TASK INPUTS:

-- Opening Marker --

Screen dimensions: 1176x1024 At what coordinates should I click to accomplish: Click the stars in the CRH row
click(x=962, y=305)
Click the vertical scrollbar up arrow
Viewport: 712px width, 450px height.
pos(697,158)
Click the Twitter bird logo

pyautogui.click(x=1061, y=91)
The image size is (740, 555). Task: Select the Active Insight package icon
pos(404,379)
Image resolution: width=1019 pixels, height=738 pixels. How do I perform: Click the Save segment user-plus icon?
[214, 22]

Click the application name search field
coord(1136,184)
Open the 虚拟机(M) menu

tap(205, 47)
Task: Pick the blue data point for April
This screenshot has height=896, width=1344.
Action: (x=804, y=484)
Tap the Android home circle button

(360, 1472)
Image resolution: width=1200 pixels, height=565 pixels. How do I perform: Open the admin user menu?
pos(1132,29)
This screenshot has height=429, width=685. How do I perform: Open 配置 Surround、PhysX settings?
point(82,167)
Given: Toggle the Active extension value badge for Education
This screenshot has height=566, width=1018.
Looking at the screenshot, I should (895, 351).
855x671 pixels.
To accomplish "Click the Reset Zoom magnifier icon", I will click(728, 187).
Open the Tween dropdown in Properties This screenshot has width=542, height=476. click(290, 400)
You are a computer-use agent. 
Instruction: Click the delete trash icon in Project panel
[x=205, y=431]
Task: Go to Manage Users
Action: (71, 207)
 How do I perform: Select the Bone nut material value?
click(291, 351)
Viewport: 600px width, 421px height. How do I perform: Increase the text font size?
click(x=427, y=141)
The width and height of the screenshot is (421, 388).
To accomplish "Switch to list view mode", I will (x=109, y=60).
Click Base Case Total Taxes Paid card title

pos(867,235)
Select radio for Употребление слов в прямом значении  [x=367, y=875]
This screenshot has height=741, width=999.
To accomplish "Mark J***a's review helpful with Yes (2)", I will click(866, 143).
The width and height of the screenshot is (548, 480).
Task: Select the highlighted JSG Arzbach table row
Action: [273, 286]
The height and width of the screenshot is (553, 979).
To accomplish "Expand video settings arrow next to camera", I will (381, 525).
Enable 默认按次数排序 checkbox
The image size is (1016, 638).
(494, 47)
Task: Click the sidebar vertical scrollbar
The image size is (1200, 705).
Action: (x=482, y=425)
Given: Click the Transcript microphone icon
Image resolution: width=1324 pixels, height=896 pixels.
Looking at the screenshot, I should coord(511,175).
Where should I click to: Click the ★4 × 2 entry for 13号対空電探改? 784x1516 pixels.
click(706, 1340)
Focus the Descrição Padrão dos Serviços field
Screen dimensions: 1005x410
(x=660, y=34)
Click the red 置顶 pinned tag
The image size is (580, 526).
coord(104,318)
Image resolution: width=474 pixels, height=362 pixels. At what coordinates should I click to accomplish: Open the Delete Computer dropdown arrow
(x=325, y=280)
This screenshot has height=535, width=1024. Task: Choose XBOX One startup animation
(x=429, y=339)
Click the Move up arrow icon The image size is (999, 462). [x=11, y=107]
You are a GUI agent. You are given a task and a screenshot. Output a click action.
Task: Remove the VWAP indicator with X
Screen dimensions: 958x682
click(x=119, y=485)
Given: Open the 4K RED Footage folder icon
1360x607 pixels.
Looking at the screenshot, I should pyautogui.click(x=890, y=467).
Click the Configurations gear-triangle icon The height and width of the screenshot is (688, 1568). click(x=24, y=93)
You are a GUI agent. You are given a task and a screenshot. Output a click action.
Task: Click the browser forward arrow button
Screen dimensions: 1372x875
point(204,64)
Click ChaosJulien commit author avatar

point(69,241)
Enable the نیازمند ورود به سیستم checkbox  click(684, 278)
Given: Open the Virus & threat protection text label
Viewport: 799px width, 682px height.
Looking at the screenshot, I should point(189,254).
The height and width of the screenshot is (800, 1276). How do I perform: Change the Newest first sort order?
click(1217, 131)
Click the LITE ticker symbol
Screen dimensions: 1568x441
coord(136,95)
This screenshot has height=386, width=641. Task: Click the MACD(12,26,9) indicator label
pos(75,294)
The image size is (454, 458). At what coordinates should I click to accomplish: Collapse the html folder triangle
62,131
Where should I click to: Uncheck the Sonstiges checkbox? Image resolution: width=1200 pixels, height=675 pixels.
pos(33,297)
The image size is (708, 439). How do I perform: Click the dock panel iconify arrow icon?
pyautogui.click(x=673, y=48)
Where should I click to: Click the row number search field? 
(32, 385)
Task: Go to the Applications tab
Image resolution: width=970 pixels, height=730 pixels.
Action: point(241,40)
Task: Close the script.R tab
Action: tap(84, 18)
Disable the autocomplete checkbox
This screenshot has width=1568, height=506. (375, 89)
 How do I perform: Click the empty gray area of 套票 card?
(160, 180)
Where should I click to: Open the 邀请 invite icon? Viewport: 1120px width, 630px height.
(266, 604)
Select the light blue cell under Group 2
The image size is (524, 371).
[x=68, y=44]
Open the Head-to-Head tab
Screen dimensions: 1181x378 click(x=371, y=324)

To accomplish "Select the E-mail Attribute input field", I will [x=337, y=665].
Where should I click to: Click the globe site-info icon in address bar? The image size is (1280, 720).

-- Closing Marker --

ACTIVITY:
Reply with nothing but the number of lines in the data above that contain "vertical".

WRITTEN RESPONSE:
2